## Exercise aim
Type out every line below exactly as it reads.

####################

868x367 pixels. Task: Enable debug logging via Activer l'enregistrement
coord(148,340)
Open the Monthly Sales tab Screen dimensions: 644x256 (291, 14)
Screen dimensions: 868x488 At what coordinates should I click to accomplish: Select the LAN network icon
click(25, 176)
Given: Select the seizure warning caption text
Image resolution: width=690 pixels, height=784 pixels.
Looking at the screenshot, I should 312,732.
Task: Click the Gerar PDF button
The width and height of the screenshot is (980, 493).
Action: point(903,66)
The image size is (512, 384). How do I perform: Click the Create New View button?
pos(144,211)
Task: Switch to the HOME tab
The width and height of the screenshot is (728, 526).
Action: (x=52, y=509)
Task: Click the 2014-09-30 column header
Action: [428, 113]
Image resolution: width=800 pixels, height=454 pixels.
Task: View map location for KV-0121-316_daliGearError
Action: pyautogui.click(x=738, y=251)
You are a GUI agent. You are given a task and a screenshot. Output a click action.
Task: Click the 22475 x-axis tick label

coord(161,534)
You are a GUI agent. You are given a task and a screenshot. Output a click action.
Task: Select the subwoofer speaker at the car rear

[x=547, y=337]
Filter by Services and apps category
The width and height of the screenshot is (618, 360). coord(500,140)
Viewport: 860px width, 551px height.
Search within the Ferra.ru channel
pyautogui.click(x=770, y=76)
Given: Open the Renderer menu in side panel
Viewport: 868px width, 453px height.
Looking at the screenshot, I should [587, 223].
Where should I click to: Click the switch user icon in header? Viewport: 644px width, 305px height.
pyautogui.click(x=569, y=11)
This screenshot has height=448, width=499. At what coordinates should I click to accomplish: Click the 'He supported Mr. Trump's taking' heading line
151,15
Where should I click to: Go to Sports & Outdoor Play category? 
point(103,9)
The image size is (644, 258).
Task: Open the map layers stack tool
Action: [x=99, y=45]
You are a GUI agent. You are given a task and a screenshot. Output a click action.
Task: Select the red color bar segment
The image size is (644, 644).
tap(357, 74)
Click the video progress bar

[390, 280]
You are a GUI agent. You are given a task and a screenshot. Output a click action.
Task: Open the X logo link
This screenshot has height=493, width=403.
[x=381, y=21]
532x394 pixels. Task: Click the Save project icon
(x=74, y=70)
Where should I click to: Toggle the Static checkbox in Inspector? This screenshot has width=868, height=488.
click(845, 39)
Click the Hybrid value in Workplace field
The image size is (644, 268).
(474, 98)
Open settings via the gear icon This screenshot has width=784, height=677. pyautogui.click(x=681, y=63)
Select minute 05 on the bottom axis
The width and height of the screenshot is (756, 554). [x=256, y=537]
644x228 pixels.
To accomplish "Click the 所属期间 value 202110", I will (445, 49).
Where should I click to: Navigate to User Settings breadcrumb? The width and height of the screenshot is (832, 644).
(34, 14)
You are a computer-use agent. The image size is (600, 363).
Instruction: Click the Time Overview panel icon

####################

## Task result
868x367 pixels. Task: Enable debug logging via Activer l'enregistrement
coord(148,340)
Open the Monthly Sales tab Screen dimensions: 644x256 (291, 14)
Screen dimensions: 868x488 At what coordinates should I click to accomplish: Select the LAN network icon
click(25, 176)
Given: Select the seizure warning caption text
Image resolution: width=690 pixels, height=784 pixels.
Looking at the screenshot, I should 312,732.
Task: Click the Gerar PDF button
The width and height of the screenshot is (980, 493).
Action: point(903,66)
The image size is (512, 384). How do I perform: Click the Create New View button?
pos(144,211)
Task: Switch to the HOME tab
The width and height of the screenshot is (728, 526).
Action: (x=52, y=509)
Task: Click the 2014-09-30 column header
Action: [428, 113]
Image resolution: width=800 pixels, height=454 pixels.
Task: View map location for KV-0121-316_daliGearError
Action: pyautogui.click(x=738, y=251)
You are a GUI agent. You are given a task and a screenshot. Output a click action.
Task: Click the 22475 x-axis tick label

coord(161,534)
You are a GUI agent. You are given a task and a screenshot. Output a click action.
Task: Select the subwoofer speaker at the car rear

[x=547, y=337]
Filter by Services and apps category
The width and height of the screenshot is (618, 360). coord(500,140)
Viewport: 860px width, 551px height.
Search within the Ferra.ru channel
pyautogui.click(x=770, y=76)
Given: Open the Renderer menu in side panel
Viewport: 868px width, 453px height.
Looking at the screenshot, I should [587, 223].
Where should I click to: Click the switch user icon in header? Viewport: 644px width, 305px height.
pyautogui.click(x=569, y=11)
This screenshot has height=448, width=499. At what coordinates should I click to accomplish: Click the 'He supported Mr. Trump's taking' heading line
151,15
Where should I click to: Go to Sports & Outdoor Play category? 
point(103,9)
The image size is (644, 258).
Task: Open the map layers stack tool
Action: [x=99, y=45]
You are a GUI agent. You are given a task and a screenshot. Output a click action.
Task: Select the red color bar segment
The image size is (644, 644).
tap(357, 74)
Click the video progress bar

[390, 280]
You are a GUI agent. You are given a task and a screenshot. Output a click action.
Task: Open the X logo link
This screenshot has height=493, width=403.
[x=381, y=21]
532x394 pixels. Task: Click the Save project icon
(x=74, y=70)
Where should I click to: Toggle the Static checkbox in Inspector? This screenshot has width=868, height=488.
click(845, 39)
Click the Hybrid value in Workplace field
The image size is (644, 268).
(474, 98)
Open settings via the gear icon This screenshot has width=784, height=677. pyautogui.click(x=681, y=63)
Select minute 05 on the bottom axis
The width and height of the screenshot is (756, 554). [x=256, y=537]
644x228 pixels.
To accomplish "Click the 所属期间 value 202110", I will (445, 49).
Where should I click to: Navigate to User Settings breadcrumb? The width and height of the screenshot is (832, 644).
(34, 14)
You are a computer-use agent. The image size is (600, 363).
Instruction: Click the Time Overview panel icon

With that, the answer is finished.